> **Work order**
Repeat every line of the material, character for character.

*** Record excerpts ***

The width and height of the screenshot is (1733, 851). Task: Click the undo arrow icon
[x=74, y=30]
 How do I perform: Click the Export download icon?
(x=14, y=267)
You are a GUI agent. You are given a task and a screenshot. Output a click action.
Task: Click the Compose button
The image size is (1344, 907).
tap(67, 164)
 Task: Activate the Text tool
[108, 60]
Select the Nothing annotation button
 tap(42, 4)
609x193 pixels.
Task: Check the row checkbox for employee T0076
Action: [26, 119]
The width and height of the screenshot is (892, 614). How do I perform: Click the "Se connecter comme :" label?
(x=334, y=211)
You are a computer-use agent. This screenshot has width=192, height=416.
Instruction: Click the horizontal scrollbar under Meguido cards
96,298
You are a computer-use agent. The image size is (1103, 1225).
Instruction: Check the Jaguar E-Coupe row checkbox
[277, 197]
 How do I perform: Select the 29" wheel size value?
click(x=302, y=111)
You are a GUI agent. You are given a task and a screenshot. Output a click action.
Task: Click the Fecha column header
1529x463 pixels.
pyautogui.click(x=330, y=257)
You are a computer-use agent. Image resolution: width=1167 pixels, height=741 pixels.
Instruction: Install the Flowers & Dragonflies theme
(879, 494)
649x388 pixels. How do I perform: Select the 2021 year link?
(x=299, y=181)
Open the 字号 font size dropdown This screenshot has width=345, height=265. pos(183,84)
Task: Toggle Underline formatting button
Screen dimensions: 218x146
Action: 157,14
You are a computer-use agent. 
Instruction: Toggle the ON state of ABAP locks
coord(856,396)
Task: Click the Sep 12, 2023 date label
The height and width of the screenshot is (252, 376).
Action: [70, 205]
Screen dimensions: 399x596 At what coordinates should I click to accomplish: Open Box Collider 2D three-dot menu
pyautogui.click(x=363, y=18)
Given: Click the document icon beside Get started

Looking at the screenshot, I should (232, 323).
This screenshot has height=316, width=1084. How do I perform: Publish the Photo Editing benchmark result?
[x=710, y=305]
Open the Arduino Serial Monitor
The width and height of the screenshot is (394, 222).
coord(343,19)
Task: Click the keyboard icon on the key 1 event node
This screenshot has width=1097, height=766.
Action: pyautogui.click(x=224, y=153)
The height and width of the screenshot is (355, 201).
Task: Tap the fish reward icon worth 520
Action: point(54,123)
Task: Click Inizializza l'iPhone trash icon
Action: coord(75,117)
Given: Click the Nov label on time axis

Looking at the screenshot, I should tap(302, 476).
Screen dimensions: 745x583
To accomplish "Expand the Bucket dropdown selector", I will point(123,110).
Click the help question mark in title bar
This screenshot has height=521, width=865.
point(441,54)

*** End of Record excerpts ***

> **Exercise response**
The width and height of the screenshot is (1733, 851). Task: Click the undo arrow icon
[x=74, y=30]
 How do I perform: Click the Export download icon?
(x=14, y=267)
You are a GUI agent. You are given a task and a screenshot. Output a click action.
Task: Click the Compose button
The image size is (1344, 907).
tap(67, 164)
 Task: Activate the Text tool
[108, 60]
Select the Nothing annotation button
 tap(42, 4)
609x193 pixels.
Task: Check the row checkbox for employee T0076
Action: [26, 119]
The width and height of the screenshot is (892, 614). How do I perform: Click the "Se connecter comme :" label?
(x=334, y=211)
You are a computer-use agent. This screenshot has width=192, height=416.
Instruction: Click the horizontal scrollbar under Meguido cards
96,298
You are a computer-use agent. The image size is (1103, 1225).
Instruction: Check the Jaguar E-Coupe row checkbox
[277, 197]
 How do I perform: Select the 29" wheel size value?
click(x=302, y=111)
You are a GUI agent. You are given a task and a screenshot. Output a click action.
Task: Click the Fecha column header
1529x463 pixels.
pyautogui.click(x=330, y=257)
You are a computer-use agent. Image resolution: width=1167 pixels, height=741 pixels.
Instruction: Install the Flowers & Dragonflies theme
(879, 494)
649x388 pixels. How do I perform: Select the 2021 year link?
(x=299, y=181)
Open the 字号 font size dropdown This screenshot has width=345, height=265. pos(183,84)
Task: Toggle Underline formatting button
Screen dimensions: 218x146
Action: 157,14
You are a computer-use agent. 
Instruction: Toggle the ON state of ABAP locks
coord(856,396)
Task: Click the Sep 12, 2023 date label
The height and width of the screenshot is (252, 376).
Action: [70, 205]
Screen dimensions: 399x596 At what coordinates should I click to accomplish: Open Box Collider 2D three-dot menu
pyautogui.click(x=363, y=18)
Given: Click the document icon beside Get started

Looking at the screenshot, I should (232, 323).
This screenshot has height=316, width=1084. How do I perform: Publish the Photo Editing benchmark result?
[x=710, y=305]
Open the Arduino Serial Monitor
The width and height of the screenshot is (394, 222).
coord(343,19)
Task: Click the keyboard icon on the key 1 event node
This screenshot has width=1097, height=766.
Action: pyautogui.click(x=224, y=153)
The height and width of the screenshot is (355, 201).
Task: Tap the fish reward icon worth 520
Action: point(54,123)
Task: Click Inizializza l'iPhone trash icon
Action: coord(75,117)
Given: Click the Nov label on time axis

Looking at the screenshot, I should tap(302, 476).
Screen dimensions: 745x583
To accomplish "Expand the Bucket dropdown selector", I will point(123,110).
Click the help question mark in title bar
This screenshot has height=521, width=865.
point(441,54)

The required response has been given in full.